Id. (emphasis added).
But even so, in light of the reasons discussed above and below, which provide strong support for the trial court's ultimate conclusion that the strike was legitimate and race neutral, no reasonable jurist could conclude that the trial court's acceptance of this justification was objectively unreasonable.
e. Defense counsel liked Diaz.
The prosecution's fifth and final proffered justification was that the defense “obviously like[d] [Diaz]. They spent thirty minutes questioning him and did not ask him really any ... serious questions along the lines to develop anything ... close to a challenge for cause. The questions that I[had] asked [him would have provided] a viable reason ... to develop a challenge for cause if [d]efense counsel was so inclined ... [But they didn't.] ... [T]hat indicates to me that they really like this guy ... Anyone that a defense attorney wants that much and feels will be favorable to the defense, I have a serious problem with.” Garcia asserts that this “is not a race-neutral reason” because “[i]f the reason the defense liked Diaz was because he shared the same race as Garcia, or could appreciate Garcia's family experiences, then liking the juror is confirmation that race motivated the [prosecution's] strike.”
Id. at 4361–62.
Application for COA at 45.
Garcia's argument is without merit and in any event he offers no relevant countervailing evidence. As the prosecutor explained from the stand at the Batson hearing, this justification was tied to strategy and tact. The trial judge apparently agreed:
[Prosecutor]: I don't want anybody that the defense counsel in any trial wants that badly. There has to be a reason for it. You have an investigator. I don't know what your investigator is turning up. I assume you had your reasons, but whatever, you know, it may have been a great, you know, feint.

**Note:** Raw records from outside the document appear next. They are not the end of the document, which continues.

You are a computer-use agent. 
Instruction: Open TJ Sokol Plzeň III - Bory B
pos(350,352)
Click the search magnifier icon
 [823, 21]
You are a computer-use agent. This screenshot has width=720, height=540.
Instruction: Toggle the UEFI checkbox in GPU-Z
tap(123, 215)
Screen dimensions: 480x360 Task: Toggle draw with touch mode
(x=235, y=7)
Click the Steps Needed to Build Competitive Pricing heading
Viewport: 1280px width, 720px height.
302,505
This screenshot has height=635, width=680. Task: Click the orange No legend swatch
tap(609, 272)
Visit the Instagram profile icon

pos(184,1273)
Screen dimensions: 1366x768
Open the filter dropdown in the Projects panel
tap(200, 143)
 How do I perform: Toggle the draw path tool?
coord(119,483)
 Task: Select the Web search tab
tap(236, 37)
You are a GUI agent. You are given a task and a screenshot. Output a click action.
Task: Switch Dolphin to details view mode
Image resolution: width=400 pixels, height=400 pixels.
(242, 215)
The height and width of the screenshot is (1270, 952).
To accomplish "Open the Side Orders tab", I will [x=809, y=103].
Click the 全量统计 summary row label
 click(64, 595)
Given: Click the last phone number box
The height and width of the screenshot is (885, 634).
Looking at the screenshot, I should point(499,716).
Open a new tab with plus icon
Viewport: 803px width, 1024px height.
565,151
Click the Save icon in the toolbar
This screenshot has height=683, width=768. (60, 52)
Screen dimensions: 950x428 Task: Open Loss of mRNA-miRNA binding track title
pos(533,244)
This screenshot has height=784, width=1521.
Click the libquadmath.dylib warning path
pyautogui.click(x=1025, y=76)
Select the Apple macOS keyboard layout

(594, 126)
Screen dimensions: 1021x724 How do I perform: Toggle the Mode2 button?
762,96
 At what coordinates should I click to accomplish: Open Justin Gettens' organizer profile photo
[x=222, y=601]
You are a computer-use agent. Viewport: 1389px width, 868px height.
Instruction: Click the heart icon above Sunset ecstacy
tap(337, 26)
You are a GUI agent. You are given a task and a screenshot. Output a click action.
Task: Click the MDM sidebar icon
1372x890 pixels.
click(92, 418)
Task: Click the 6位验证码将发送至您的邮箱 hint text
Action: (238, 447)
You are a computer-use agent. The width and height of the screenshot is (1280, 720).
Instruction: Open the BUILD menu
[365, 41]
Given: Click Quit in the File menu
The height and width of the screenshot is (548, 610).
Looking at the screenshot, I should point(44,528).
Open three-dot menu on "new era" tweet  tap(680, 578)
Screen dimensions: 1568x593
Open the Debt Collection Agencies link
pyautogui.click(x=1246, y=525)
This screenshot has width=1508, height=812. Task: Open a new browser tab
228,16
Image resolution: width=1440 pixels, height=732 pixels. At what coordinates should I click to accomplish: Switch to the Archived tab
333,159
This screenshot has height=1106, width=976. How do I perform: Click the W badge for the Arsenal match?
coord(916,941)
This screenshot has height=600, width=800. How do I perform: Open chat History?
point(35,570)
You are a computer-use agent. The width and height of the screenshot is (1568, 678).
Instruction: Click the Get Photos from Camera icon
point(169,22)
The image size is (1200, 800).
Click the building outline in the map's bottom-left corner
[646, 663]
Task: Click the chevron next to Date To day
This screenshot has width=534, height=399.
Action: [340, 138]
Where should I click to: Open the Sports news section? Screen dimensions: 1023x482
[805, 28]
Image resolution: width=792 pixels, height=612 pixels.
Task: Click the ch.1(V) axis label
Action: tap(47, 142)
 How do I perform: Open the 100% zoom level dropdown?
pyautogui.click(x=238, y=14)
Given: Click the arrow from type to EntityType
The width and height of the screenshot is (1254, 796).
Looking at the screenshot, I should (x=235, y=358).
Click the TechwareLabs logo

[The Court]: Faked me out of my shoes.
61 RR (1991) at 91.
As discussed above, we accord deference to a trial judge's conclusion, especially when it attends the type of determination peculiarly within his province. Garcia provides no reason to depart from this principle here, much less a clear and convincing one. Reasonable jurists could not disagree.
f. Trial Court findings as to Batson claim regarding Albert Diaz.
Having heard the prosecution's proffered justifications, the trial court expressly found that the reasons were racially neutral :
39 RR (1991) at 4365.
... I have listened carefully, particularly carefully ... to this voir dire. I believe that there were ample reasons for either side to have exercised a peremptory
strike in this particular instance, although he was not challenged for cause and he would otherwise be a qualified juror, but the Court is of the opinion that either side could have legitimately and from a racially neutral standpoint exercised a peremptory strike ... and so any objections to the State's being able to exercise its peremptory strike are overruled.
Id. at 4363–65.
Garcia does not purport to offer significant contrary evidence—at most, he musters disagreement with these findings. But “[m]ere disagreement with the state court factual findings is not sufficient to overcome those findings.” Reasonable jurists could not disagree, and therefore Garcia is not entitled to a COA on his Batson claim regarding Albert Diaz.
Teague v. Scott, 60 F.3d 1167, 1170 (5th Cir.1995) (citation omitted).
V.
Garcia's request for a COA is DENIED as to all claims.